-- start of EXCERPTED PASSAGE --
This is backed by government legislation, and to try and impose a fee would be illegal.
However, Hampshire is citing the results of a recent consultation that point to a willingness by ENC pass holders to pay a nominal sum for their bus journey provided this is ploughed back into the local transport network. Hampshire says all the 50p fares would generate £4.7 million and that this would cover the cost of all the county's existing bus subsidies and community transport.
The ENC pass was first introduced on 1 April 2006, initially only offering free local bus travel in each authority's own area. This caused considerable limitations to those passengers who lived by a county boundary and whose bus service linked them to their nearest town which happened to be in another county.
These passengers would be entitled to free outward travel, since the ENC scheme requires the local authority in whose area the journey commences to cover the cost of the journey, but they would be forced to pay a full adult fare to return as their return journey from the shops would commence in an authority's area in which they were not resident.
This was remedied from 1 April 2008 when England-wide free local bus travel was introduced, again paid by the authority in whose area each journey begins. This is the scheme that has been running ever since. While free journeys cannot legally commence until 0930 on weekdays, the legislation allows authorities to commit their own funds to enhance this offering. Lincolnshire County Council, for example, allows free travel at all times, though only to its residents. Those visiting from elsewhere are still required to pay to travel before 0930, for example.
Hampshire, along with other authorities who are located on the coast, suffer disproporionately from most 'landlocked' authorities as they receive a large number of seasonal bus journeys. Many residents from South Yorkshire, for example, visit Cleethorpes and make use of the network of local bus services there every summer, whose bus journeys North East Lincolnshire Council is legally required to reimburse local operator Stagecoach for, yet a similar percentage of NELC residents do not head inward to Sheffield or Barnsley for their holidays and make use of the network of local bus services there.
This Isle of Wight has reputedly the lowest reimbursement rate of any local authority in the country, indicative of the high number of ENC-entitled residents and seasonal visitors making use of Southern Vectis's services.
This is another major stumbling block with the ENC bus pass. The money local authorities receive from central government is not ring fenced. There is no legal minimum they have to reimburse bus operators, either. If the Adult Single fare is £3, the local authority does not pay that £3 to the operator. No, they pay a percentage of the average fare for that specific route. It all gets rather complex, but in the main, bus operators receive under 50% of the average adult fare for every journey made.
if Hampshire is feeling the pinch, you can be sure its local bus operators will be, too. A few years ago, East Yorkshire Motor Services had a loss-making service in Hull that they were cross-subsidising from their more profitable routes. However, they situation became too strenuous and so the company requested that ENC pass holders using the route - the majority - consider a voluntary contribution towards their fare. This saw a significant up uptake, but was slapped town by the DfT who wrote to officially warn EYMS that in their eyes they were breaking the law. And so the service was withdrawn without replacement.
-- end of EXCERPTED PASSAGE --
→ **WRITTEN TASK 1**:
Rewrite the rows from the line with "Task: Open the Растровые изображения menu" to the line with "click(x=537, y=650)", both included, keeping every request line unchanged. Scale each click coordinate in the answers by 1.9 and round to the nearest whole number, with halves rounding up.
The bus pass article and the rows are unrelated material.
-- start of STORED RECORDS --
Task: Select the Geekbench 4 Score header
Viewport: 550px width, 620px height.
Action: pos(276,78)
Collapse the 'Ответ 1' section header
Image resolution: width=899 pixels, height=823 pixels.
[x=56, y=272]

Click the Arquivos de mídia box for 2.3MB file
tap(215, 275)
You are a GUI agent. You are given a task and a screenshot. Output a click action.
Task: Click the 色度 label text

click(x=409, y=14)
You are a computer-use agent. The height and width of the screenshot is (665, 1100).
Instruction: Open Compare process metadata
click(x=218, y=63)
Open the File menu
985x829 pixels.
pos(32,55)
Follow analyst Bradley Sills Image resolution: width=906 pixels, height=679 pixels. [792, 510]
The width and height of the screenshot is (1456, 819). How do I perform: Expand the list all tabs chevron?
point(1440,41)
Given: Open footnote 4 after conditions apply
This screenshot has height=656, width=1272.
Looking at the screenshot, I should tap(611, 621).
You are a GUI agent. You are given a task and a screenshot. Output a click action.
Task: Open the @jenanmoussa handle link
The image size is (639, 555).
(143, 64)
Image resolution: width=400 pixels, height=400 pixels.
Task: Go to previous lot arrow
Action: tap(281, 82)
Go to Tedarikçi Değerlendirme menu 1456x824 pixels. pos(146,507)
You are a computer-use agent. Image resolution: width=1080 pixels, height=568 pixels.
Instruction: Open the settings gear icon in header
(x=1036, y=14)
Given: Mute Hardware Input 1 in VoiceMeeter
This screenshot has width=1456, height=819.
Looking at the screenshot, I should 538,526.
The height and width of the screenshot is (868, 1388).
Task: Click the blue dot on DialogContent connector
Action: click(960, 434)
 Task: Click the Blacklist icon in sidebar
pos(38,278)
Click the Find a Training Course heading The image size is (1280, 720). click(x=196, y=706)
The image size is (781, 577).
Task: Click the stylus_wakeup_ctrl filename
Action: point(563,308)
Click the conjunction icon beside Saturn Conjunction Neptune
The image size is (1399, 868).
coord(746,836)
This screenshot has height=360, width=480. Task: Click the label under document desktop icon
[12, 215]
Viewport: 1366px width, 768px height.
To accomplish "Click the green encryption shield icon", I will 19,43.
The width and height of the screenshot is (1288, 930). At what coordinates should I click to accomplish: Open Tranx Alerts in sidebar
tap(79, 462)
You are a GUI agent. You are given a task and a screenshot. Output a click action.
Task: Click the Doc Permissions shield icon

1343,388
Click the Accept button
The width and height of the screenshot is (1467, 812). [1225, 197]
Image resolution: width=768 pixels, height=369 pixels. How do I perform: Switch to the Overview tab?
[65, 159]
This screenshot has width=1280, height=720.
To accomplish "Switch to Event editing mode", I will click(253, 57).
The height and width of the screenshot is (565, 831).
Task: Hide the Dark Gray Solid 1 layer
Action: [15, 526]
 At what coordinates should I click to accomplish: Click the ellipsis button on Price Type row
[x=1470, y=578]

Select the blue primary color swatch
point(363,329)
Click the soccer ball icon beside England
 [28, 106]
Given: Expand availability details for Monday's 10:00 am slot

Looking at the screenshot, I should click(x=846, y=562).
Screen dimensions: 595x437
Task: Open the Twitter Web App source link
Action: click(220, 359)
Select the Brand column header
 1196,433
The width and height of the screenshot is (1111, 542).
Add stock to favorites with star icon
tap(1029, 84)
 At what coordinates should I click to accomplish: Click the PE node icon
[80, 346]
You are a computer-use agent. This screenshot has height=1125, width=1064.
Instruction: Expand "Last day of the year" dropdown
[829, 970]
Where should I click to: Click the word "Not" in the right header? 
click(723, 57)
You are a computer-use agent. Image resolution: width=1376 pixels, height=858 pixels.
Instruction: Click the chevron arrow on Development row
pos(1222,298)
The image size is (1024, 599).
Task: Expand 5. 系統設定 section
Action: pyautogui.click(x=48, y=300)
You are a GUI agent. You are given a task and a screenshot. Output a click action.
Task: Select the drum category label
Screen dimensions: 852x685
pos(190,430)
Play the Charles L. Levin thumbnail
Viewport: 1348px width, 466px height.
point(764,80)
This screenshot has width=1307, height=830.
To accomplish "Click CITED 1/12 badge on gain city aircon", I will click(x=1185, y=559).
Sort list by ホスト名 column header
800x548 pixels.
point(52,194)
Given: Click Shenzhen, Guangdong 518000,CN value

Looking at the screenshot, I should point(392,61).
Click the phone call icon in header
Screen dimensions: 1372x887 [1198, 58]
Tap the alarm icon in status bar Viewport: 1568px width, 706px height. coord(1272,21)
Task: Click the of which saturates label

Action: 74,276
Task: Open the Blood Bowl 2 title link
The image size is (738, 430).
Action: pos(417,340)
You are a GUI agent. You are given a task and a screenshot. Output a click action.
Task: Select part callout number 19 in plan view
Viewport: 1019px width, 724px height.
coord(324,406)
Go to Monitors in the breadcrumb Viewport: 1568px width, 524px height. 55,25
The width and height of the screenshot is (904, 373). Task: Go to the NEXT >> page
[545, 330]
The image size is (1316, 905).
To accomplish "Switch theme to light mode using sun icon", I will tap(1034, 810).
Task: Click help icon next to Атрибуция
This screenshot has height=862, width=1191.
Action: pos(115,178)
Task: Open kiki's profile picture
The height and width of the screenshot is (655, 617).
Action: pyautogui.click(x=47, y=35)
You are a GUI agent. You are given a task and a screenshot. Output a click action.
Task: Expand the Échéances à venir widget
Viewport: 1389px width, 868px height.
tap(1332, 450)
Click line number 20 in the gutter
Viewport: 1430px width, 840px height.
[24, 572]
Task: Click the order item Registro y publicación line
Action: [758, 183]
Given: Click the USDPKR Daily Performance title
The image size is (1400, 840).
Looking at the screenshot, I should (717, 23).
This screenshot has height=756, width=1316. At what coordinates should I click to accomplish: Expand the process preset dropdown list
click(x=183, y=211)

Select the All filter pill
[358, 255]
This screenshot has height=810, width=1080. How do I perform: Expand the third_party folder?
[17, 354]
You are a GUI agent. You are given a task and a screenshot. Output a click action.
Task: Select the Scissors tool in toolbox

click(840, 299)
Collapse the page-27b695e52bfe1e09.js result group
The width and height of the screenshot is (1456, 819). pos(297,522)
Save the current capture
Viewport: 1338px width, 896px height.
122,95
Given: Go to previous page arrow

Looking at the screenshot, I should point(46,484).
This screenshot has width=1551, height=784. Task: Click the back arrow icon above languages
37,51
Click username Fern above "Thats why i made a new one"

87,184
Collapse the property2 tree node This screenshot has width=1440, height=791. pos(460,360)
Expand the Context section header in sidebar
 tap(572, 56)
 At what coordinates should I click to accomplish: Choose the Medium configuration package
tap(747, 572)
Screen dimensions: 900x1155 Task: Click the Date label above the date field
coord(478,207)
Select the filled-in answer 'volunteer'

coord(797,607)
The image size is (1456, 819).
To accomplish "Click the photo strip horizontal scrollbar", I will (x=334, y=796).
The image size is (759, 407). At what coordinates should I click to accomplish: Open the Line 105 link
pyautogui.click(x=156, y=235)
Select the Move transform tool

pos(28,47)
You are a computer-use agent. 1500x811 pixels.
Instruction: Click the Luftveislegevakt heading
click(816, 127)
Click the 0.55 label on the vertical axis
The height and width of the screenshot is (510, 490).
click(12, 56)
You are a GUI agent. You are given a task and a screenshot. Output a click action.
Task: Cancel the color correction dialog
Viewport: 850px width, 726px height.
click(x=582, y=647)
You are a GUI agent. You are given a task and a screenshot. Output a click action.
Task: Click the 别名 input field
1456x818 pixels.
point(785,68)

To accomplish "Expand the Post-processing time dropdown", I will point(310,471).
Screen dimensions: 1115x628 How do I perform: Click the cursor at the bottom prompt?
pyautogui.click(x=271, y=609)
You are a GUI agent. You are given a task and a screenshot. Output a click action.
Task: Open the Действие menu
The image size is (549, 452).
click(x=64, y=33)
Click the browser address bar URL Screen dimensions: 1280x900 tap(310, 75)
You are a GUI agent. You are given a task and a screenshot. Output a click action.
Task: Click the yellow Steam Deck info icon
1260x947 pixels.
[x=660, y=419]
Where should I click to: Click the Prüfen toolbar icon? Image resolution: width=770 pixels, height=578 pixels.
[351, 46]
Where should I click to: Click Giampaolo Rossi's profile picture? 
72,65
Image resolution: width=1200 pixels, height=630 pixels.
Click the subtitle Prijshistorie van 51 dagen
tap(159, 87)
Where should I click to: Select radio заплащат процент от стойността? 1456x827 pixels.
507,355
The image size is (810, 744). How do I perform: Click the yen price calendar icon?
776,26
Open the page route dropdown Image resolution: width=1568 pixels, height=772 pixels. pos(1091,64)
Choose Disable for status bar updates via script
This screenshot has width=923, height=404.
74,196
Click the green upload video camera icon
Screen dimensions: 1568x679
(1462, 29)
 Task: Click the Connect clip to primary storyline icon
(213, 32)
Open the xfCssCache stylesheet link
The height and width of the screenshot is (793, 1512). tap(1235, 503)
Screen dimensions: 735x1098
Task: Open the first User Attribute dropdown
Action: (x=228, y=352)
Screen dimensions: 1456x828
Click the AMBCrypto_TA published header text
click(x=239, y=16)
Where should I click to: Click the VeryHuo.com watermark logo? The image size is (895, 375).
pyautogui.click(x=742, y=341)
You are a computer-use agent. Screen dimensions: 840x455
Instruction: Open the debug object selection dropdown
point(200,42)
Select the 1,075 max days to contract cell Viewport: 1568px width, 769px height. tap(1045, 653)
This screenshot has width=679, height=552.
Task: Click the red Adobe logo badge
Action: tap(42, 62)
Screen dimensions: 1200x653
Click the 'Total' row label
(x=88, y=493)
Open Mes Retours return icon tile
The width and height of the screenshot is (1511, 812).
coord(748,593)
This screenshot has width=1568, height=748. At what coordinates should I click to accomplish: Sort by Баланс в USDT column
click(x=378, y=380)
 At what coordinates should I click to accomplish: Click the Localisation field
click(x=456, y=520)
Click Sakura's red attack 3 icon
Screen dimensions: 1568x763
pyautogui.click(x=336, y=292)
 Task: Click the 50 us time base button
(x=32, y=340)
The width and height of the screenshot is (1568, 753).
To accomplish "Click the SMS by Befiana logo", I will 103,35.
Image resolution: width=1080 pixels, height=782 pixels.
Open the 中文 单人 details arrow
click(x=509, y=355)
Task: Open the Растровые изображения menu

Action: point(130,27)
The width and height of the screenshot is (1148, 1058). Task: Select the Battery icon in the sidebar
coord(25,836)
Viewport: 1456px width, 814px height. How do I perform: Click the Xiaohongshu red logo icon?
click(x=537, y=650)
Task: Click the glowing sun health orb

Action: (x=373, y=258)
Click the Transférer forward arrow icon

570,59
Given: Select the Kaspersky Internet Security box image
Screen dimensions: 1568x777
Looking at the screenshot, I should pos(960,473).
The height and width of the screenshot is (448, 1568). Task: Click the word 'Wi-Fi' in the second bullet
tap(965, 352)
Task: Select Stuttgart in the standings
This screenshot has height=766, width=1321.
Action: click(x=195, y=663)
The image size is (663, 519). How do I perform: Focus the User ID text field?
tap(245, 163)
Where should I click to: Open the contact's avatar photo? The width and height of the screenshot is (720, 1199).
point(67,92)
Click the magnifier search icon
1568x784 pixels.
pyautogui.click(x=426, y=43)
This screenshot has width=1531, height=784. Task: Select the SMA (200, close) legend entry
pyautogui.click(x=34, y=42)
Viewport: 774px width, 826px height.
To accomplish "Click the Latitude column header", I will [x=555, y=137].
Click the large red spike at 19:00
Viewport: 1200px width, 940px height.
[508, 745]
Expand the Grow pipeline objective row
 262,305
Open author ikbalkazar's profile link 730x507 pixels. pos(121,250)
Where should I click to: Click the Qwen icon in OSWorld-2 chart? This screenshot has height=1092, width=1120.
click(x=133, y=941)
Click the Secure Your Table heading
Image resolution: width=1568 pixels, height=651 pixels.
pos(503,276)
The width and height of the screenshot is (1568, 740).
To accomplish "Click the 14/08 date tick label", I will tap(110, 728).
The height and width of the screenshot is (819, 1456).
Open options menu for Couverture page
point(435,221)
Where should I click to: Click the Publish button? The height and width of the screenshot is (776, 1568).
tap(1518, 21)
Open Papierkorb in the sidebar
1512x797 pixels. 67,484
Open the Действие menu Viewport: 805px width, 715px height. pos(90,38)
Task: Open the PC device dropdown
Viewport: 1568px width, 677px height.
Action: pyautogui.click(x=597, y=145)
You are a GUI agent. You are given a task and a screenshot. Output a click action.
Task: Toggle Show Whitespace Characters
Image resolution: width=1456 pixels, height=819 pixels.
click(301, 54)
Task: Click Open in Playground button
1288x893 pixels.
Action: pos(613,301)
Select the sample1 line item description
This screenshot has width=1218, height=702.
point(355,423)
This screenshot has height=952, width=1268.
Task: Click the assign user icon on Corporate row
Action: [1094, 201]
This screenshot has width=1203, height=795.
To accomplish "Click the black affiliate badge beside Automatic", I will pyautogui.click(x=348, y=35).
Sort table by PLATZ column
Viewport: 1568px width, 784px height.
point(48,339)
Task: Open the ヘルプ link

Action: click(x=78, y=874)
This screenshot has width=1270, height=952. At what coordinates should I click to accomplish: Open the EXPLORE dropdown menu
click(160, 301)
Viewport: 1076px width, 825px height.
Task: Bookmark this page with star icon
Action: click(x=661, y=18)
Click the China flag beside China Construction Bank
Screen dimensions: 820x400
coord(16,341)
-- end of STORED RECORDS --
→ **WRITTEN TASK 2**:
Continue the article on England's concessionary bus pass from where it stops.

→ **RESULT 1**:
Task: Open the Растровые изображения menu

Action: point(247,51)
The width and height of the screenshot is (1148, 1058). Task: Select the Battery icon in the sidebar
coord(48,1588)
Viewport: 1456px width, 814px height. How do I perform: Click the Xiaohongshu red logo icon?
click(x=1020, y=1235)

→ **RESULT 2**:
It's interesting that Hampshire wants to keep the 50p for itself, presumably hoping it will be allowed to retain the current reimbursement rate it has set for the local bus operators. I would imagine Stagecoach et al to contest this. The money they are legally owed by the local authorities is not subsidy, it is reimbursement for revenue foregone, something the local and national media and MPs seem to be ignorant about.
First is a major player in Hampshire and would likely have an opinion on the local authority retaining all of any additional flat fee charged per journey made on its services.
Would a government with no working majority in the House of Commons and whose traditional support is from those entitled to an ENC bus pass really consider scrapping the concept? Perhaps a political third way, so oft used by Labour under Tony Blair, could be introduced that would enable the government to save face. They could announce the ENC bus pass would continue to offer free local bus travel except if a local authority chooses to introduce a nominal flat fare of 50p per journey maximum, with the revenue generated ring fenced to protect local and community services.
The government first committed around £1 billion for the ENC bus pass in 2008. While this has remained broadly static, the costs for bus operators in the past decade have risen considerably, yet the ENC reimbursements have not. This means fare-paying passengers are bearing the brunt of operator cost rises through higher than normal increases in bus fares. While this may not change if the Hampshire model is introduced, there would at least be revenue generated so that marginal bus services do not disappear.
1 comment:
9:30? Around here it's 9am but holders of the pass seem to think it should be earlier still. Bus drivers call them "twirlies" as they stop busses before their pass is valid and then berate the driver because he or she has to follow the rules.
I love the idea of a free pass, but suspect a 50p charge would be a start toward its removal. At the very least, the government would then claw back the 50p for their back pockets. Then suggest LA's put it up a bit. Then a bit more...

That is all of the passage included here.